Tasks:
1 – Edit the article on funding a revocable living trust: reproduce everything from "Here is the" down to "second question correctly.", with "Manhattan" changed to "Brooklyn" throughout.
2 – Proceed with the article on funding a revocable living trust, picking up directly after its final sentence.

Excerpted text:
---------------
I have sat across the table from too many Manhattan families who proudly produced a thick, professionally drafted trust binder, only to learn that not a single account had been retitled. The drafting was fine. The funding never happened. This article walks through how to do it right, with the New York rules that actually govern the work.

Why Funding — Not Drafting — Is the Whole Point

A revocable living trust is a creature of state law that lets you hold property during life, manage it if you become incapacitated, and pass it at death without court supervision. You typically serve as your own trustee while you are alive and well, which means day-to-day life feels exactly the same. The magic — avoiding probate, providing for incapacity, keeping your affairs private — only activates for assets the trust actually owns on the day something happens.

Here is the mechanism. When you die owning an asset in your individual name with no beneficiary designation and no joint owner, that asset passes through your will and is administered in Surrogate’s Court under the Surrogate’s Court Procedure Act (SCPA). Probate in Manhattan (New York County) is not catastrophic, but it is public, it takes months, and it costs money in court fees and legal time. Assets titled in the name of a properly funded trust skip that process entirely, because the trust — not your probate estate — owns them.

So the question is never “did I sign a good trust?” The question is “what does the trust own?” Everything below is about answering that second question correctly.

The Core Rule: Retitle the Asset or Name the Trust as Beneficiary

Funding comes down to two techniques, applied asset by asset:

  • Retitling (transfer of ownership): You change the legal owner of the asset from “Jane Doe” to “Jane Doe, as Trustee of the Jane Doe Revocable Living Trust dated [date].” This is what you do with real estate, bank accounts, brokerage accounts, and most non-retirement assets.
  • Beneficiary designation: For assets you cannot or should not retitle — chiefly retirement accounts — you keep the account in your own name but coordinate the beneficiary designation with your overall plan, naming the trust only when it genuinely serves a purpose.
---------------
Extracted entries:
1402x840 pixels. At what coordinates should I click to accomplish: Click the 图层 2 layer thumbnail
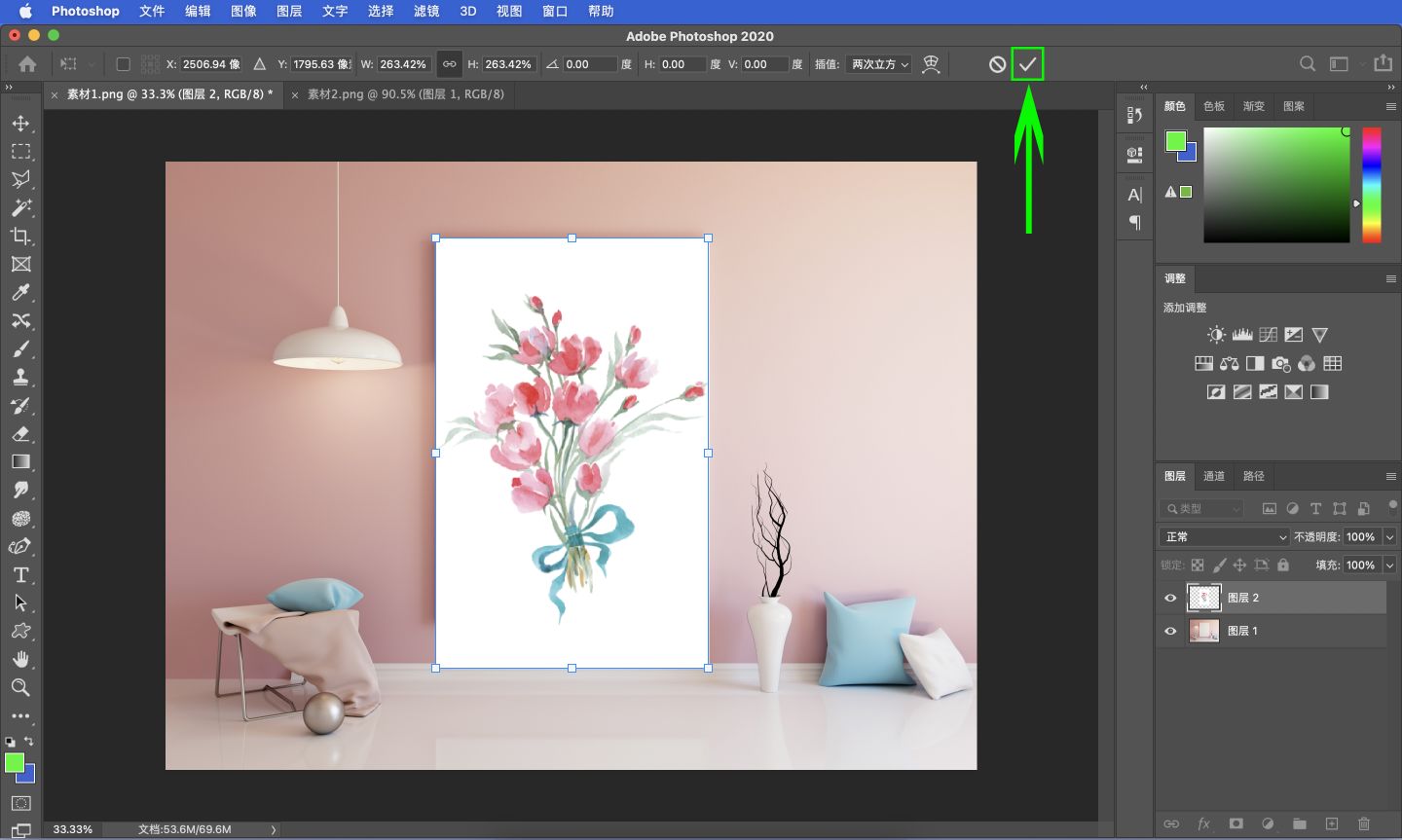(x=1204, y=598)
---------------
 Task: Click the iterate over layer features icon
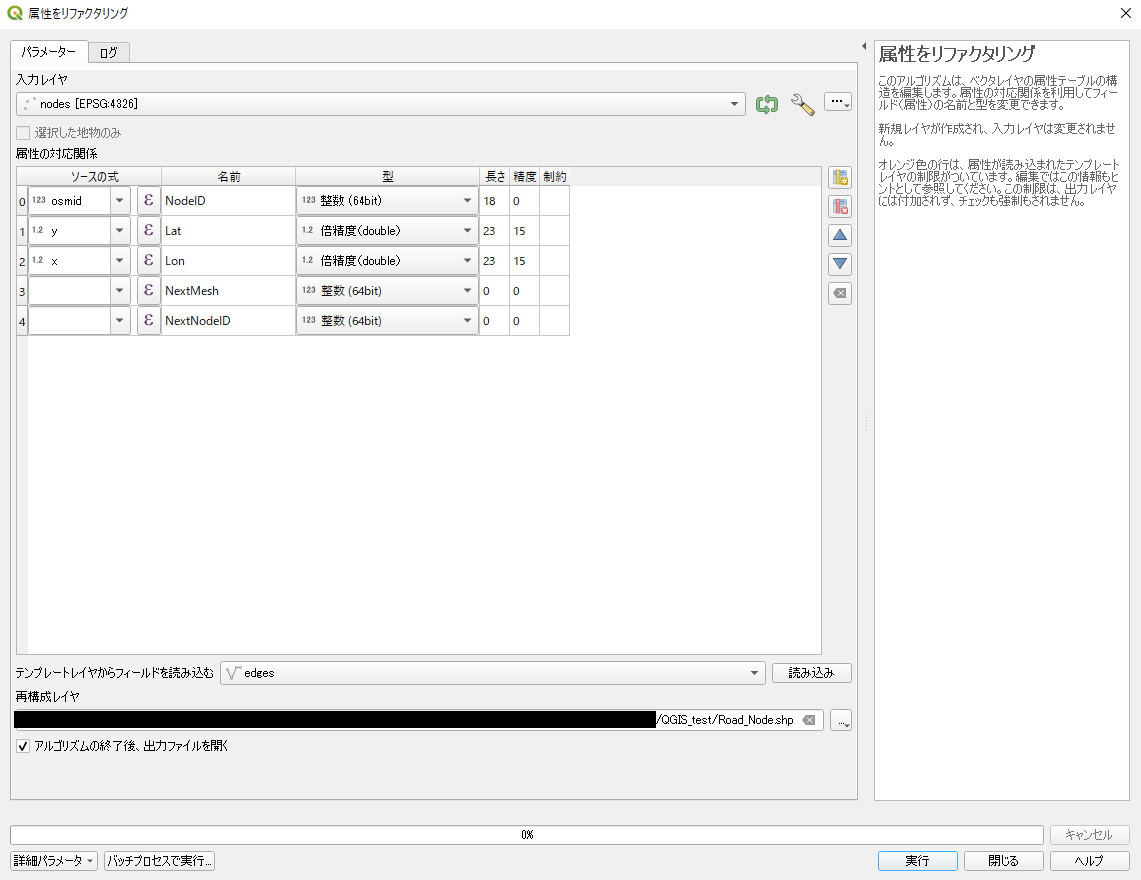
---------------
Results by task:
1 –
Here is the mechanism. When you die owning an asset in your individual name with no beneficiary designation and no joint owner, that asset passes through your will and is administered in Surrogate’s Court under the Surrogate’s Court Procedure Act (SCPA). Probate in Brooklyn (New York County) is not catastrophic, but it is public, it takes months, and it costs money in court fees and legal time. Assets titled in the name of a properly funded trust skip that process entirely, because the trust — not your probate estate — owns them.

So the question is never “did I sign a good trust?” The question is “what does the trust own?” Everything below is about answering that second question correctly.

2 –
Getting this distinction right is most of the job. Retitle the wrong thing — like an IRA — and you can trigger immediate income tax. Fail to retitle the right thing — like your co-op shares — and you land in probate. Let’s go asset class by asset class.

Funding New York Real Estate, Co-ops, and Condos

For a Manhattan resident, real estate is usually the headline asset, and it is also where New York’s quirks bite hardest.

Condominiums and houses (deeded real property)

To fund deeded real estate, your attorney prepares and records a new deed transferring the property from you individually to you as trustee of your trust. In New York City the deed is recorded through ACRIS with the City Register, and you file the accompanying transfer tax forms (RP-5217NYC and the TP-584). A transfer to your own revocable trust where you remain the beneficial owner is generally treated as a mere change of form rather than a true sale, so the real estate transfer tax usually does not apply — but the forms still must be filed correctly, and that is attorney work, not a do-it-yourself project.

Co-ops — the Manhattan special case

Most Manhattan apartments are cooperatives, which means you do not own real estate at all. You own shares in a corporation plus a proprietary lease. You cannot record a deed because there is nothing to deed. To fund a co-op into a trust, you generally need the cooperative board’s consent, and you must reissue the stock certificate and assign the proprietary lease into the trust’s name. Many boards permit this; some resist it or impose conditions. This step is routinely overlooked, which is exactly why so many Manhattan trusts end up underfunded. If your board will not cooperate, your attorney will plan around it — but you need to know that before, not after.

Bank, Brokerage, and Investment Accounts

Non-retirement financial accounts are usually the easiest assets to fund, and they should not be skipped just because beneficiary designations exist.

  1. Checking, savings, and CDs: Bring your trust (or a certification of trust) to the bank and retitle the account into the trust’s name, keeping your same Social Security number. There is no new tax filing for a revocable trust while you are alive — the IRS treats it as a grantor trust, so income flows onto your personal return.
  2. Taxable brokerage and investment accounts: Retitle these into the trust the same way. The custodian will have a form. Your basis, your holdings, and your tax treatment do not change.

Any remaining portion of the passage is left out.